Albion, seen in her boat house.
Beyond that is the Swallowtail Yard. It's another that specialises in traditional broads yachting, operating a hire fleet, and accepting commissions to build their range of yachts, the Bure, Womack and Barton Classics. Unlike Hunter's Yard Colin Buttifant and his family do make some concessions to modern materials. The hulls of their boats are GRP, they have diesel engines and electric lighting, but their cabins, inside and out and their rigs are indistinguishable from boats built a century ago.
After that you pass no more boatyards and on your right are just houses, though most are hidden by the trees until the channel opens out at Womack Water itself a little over half a mile from the main river. One of these days I mean to take the more meandering channel that you see on Google Maps a little to the south of the main channel.
The Ludham Parish council owns some of the moorings at Womack Water. Others are in the hands of the waterfront businesses.
We don't stay long at Womack. We cruise in a circle around the head of navigation and make our way back to the River Thurne.
Once back on the Thurne we turn upstream to make our way back to Potter. It's not long before we encounter a yacht. It turns out it's Slantendicular, but I didn't know that at the time. I just felt embarrassed as I misread our relative speeds and where she was going to tack and opted to go one side of her only to discover that they needed me on the other. Clearly, I've been too long off the water!

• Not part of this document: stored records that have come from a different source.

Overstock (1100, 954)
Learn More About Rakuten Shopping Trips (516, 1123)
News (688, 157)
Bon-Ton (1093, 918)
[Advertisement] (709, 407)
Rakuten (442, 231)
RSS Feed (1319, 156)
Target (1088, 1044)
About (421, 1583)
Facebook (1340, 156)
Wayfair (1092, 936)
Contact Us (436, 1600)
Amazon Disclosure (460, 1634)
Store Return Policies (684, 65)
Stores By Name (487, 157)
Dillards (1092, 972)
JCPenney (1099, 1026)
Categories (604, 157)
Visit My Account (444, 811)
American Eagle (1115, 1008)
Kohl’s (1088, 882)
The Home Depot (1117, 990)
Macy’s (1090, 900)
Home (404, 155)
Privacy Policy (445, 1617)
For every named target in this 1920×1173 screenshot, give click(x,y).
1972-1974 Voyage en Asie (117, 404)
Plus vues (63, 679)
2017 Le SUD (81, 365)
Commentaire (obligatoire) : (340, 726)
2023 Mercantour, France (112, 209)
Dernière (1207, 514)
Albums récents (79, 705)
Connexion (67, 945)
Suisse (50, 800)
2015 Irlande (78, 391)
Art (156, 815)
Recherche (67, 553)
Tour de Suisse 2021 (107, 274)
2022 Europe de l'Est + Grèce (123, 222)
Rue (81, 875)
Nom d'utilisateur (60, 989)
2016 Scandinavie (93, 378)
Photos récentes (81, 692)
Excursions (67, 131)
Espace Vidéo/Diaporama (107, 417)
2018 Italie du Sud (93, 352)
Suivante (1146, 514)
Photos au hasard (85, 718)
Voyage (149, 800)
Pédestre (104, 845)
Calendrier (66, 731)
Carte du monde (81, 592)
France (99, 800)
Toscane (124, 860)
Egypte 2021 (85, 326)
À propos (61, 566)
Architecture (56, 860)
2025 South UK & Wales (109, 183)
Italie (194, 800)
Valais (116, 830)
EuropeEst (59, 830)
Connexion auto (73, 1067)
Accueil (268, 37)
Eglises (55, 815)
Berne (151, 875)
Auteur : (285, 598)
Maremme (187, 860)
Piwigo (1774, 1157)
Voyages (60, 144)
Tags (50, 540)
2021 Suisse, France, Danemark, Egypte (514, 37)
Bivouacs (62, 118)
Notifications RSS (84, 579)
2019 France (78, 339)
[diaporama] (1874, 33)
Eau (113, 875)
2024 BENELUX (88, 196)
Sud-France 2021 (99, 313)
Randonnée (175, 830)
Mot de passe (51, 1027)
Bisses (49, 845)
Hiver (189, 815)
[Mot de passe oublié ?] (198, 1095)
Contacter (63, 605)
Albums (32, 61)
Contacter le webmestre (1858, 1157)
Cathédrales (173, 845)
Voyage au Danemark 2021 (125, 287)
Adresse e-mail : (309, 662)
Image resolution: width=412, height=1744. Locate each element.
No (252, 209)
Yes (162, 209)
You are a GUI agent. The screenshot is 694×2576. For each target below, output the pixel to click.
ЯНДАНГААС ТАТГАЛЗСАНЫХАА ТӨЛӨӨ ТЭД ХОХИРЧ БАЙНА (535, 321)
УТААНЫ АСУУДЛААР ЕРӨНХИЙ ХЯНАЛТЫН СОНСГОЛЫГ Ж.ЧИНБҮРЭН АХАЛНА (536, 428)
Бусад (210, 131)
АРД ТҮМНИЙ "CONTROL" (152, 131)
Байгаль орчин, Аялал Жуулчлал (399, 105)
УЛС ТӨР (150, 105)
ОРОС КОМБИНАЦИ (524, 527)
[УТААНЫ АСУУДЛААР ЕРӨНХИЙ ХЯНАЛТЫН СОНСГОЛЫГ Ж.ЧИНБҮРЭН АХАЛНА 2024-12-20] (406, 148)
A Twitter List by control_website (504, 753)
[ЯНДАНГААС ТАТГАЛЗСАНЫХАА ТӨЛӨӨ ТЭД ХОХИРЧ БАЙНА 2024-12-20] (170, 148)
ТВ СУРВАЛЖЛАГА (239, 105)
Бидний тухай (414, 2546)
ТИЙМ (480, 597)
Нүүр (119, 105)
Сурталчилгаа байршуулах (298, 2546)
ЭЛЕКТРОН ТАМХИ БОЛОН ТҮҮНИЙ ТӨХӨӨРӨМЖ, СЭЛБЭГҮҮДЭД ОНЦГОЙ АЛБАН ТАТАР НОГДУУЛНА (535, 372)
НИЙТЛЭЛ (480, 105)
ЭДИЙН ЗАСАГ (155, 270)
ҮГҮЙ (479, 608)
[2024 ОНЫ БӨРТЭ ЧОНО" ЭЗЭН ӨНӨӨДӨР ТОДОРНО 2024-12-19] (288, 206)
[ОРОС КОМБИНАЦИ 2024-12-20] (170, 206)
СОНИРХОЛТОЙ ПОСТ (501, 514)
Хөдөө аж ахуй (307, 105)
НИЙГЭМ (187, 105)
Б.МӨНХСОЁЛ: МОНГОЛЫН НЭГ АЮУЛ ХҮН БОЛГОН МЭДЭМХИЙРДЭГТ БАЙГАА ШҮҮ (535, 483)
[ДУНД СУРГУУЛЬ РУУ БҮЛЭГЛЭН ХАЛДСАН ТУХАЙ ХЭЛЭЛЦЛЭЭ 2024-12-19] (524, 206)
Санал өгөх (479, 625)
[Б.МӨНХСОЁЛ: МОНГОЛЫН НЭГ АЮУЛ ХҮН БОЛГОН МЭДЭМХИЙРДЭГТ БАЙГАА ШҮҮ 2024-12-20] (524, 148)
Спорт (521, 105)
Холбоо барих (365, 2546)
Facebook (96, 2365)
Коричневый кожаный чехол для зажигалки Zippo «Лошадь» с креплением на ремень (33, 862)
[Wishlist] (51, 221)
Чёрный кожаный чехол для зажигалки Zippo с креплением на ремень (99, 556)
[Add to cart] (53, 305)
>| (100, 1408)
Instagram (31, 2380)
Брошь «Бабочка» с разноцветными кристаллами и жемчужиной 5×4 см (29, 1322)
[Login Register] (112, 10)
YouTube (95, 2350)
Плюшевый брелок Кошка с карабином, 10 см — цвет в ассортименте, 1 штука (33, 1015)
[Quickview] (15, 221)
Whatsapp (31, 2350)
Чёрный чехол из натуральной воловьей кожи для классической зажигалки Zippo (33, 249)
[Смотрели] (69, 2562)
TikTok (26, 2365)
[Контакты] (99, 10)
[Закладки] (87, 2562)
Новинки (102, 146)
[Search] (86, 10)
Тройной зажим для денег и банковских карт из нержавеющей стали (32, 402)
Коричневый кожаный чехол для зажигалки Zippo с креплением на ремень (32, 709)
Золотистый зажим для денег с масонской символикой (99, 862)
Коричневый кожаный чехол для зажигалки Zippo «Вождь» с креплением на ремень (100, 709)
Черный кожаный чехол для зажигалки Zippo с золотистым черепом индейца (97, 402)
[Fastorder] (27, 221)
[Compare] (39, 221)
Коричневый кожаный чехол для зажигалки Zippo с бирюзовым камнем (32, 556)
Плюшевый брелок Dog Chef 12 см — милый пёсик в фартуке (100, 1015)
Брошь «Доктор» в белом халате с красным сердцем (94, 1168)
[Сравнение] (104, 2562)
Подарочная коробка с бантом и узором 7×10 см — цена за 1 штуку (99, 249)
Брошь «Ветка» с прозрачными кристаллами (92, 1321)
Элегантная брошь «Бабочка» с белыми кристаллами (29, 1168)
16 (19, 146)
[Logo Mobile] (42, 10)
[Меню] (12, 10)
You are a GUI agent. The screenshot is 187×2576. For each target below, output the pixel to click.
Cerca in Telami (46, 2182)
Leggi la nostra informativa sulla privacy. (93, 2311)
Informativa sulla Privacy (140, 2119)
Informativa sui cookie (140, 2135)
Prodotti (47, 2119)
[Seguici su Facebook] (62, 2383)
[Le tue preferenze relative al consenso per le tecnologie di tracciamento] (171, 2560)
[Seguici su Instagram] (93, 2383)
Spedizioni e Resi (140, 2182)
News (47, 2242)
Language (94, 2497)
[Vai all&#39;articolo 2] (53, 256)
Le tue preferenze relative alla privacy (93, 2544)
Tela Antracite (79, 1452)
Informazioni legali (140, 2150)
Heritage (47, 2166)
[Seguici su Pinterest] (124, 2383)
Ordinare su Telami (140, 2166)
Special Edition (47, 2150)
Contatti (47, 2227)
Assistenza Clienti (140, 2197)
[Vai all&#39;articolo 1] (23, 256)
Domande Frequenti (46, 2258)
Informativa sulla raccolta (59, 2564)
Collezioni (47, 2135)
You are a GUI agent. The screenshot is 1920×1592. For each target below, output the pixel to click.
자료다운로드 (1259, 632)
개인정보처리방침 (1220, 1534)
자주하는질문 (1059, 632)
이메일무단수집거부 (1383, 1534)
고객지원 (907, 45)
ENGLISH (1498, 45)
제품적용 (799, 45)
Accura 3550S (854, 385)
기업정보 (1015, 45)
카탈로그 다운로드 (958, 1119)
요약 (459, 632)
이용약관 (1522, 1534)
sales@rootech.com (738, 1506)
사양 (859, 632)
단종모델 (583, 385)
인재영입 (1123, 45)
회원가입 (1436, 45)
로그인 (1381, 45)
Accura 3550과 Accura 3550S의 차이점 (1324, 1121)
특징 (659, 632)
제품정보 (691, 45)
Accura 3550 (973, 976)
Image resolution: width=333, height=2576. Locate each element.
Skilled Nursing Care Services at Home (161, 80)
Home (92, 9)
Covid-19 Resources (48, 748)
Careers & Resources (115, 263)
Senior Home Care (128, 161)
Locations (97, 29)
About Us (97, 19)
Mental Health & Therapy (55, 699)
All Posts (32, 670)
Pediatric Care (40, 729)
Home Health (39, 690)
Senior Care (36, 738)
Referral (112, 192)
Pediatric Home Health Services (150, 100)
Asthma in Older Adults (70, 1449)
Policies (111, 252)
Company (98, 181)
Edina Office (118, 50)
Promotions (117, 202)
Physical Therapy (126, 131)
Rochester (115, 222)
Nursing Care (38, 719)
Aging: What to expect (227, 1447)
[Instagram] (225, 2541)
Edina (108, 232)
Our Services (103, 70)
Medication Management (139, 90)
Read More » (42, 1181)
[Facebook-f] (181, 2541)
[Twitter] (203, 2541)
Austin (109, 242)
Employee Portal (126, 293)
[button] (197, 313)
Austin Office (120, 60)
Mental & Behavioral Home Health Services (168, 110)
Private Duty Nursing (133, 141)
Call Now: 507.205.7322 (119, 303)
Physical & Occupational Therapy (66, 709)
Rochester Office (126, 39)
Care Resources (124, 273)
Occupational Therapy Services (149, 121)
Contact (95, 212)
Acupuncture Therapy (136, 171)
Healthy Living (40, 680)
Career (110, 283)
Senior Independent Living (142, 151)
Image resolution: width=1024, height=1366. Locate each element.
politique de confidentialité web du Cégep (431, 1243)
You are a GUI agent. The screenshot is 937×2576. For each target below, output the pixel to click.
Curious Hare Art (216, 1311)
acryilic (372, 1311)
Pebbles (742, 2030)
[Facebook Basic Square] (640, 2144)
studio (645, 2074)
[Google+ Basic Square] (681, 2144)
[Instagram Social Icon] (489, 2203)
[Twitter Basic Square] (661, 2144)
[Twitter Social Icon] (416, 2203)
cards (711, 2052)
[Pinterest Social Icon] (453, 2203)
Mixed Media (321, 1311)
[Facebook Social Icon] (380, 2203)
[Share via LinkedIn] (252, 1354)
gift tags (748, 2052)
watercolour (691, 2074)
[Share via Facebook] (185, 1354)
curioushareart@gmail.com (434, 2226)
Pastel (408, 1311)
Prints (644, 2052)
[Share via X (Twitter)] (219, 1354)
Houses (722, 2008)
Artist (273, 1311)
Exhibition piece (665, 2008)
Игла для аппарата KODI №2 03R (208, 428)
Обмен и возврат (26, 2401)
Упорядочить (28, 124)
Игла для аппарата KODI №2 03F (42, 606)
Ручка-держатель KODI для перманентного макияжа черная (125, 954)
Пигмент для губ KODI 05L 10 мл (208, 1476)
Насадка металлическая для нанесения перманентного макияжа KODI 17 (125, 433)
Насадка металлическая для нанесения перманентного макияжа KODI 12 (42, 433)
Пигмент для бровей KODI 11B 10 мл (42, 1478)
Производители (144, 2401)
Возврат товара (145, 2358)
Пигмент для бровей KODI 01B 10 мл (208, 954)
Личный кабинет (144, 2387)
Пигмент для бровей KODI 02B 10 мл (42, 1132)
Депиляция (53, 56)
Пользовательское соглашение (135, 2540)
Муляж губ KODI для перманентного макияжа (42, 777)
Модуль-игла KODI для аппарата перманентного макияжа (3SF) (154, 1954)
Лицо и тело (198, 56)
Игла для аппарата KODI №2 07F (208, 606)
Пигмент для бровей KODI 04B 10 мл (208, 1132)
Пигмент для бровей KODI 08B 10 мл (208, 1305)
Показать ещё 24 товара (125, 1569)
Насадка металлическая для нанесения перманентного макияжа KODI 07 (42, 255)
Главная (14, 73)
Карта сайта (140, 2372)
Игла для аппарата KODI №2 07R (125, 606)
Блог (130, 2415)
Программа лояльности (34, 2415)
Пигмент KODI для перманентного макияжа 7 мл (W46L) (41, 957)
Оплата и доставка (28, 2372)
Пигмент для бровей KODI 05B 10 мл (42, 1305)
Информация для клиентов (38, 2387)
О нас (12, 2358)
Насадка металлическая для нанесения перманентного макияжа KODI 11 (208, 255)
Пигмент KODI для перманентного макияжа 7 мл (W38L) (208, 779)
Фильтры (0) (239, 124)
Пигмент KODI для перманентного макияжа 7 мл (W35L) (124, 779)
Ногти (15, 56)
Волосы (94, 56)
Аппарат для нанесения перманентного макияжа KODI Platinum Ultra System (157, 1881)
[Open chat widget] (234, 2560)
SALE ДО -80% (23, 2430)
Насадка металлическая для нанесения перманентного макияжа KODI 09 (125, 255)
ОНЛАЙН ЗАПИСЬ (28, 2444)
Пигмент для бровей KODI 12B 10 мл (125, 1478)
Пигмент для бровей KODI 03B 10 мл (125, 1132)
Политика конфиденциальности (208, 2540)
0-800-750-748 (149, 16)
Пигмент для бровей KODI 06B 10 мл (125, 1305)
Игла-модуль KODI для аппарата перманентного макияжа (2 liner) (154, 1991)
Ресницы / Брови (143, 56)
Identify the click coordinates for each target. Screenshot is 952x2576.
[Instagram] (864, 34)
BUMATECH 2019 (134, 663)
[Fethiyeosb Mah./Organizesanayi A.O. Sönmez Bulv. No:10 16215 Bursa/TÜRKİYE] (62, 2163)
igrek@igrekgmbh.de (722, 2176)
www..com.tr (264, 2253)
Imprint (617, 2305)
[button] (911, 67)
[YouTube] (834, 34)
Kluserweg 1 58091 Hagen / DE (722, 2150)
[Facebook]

Slantendicular is an interesting boat. She's a "River Cruiser" which, in essence, means she meets the criteria to be considered a traditional Broads yacht. However, she was only completed in 2004 after a four year home build by her designer and original owner. I understand that she is unique, being constructed of sheets of marine ply on mahogany frames, rather than the usual carvel construction. She was sold a few years ago, through the local yacht brokers Topsail, and it was their site which reminded me of the little I knew about her.
At around 16:05 we meet the unique River Cruiser Slantendicular tacking towards us.
Fifteen minutes after the encounter with Slantendicular and we're well into the "urban" environment of Potter Heigham, with rows of bungalows on both sides of the river, many with docks for small craft where, on a more conventional street, there would be a driveway. It's easy to think how pleasant they are and forget that there are no roads behind these buildings. It's a long walk with heavy bags when you do your shopping if you don't have a boat as well!
In some lights you can mistake the river for tarmac on the approach to Potter Heigham.
Finally, just before 16:30 and half an hour before we were due to return the boat, we are back at Maycraft's yard and unloading all our gear and preparing for the half mile walk back to the car. While there had been some cloud in the morning, the weather couldn't really have been better and reminded us both of that on our wedding day!
I persuade Diana that we need a concluding image for the trip. Unpacking our gear from the boat at Maycraft was going to be it.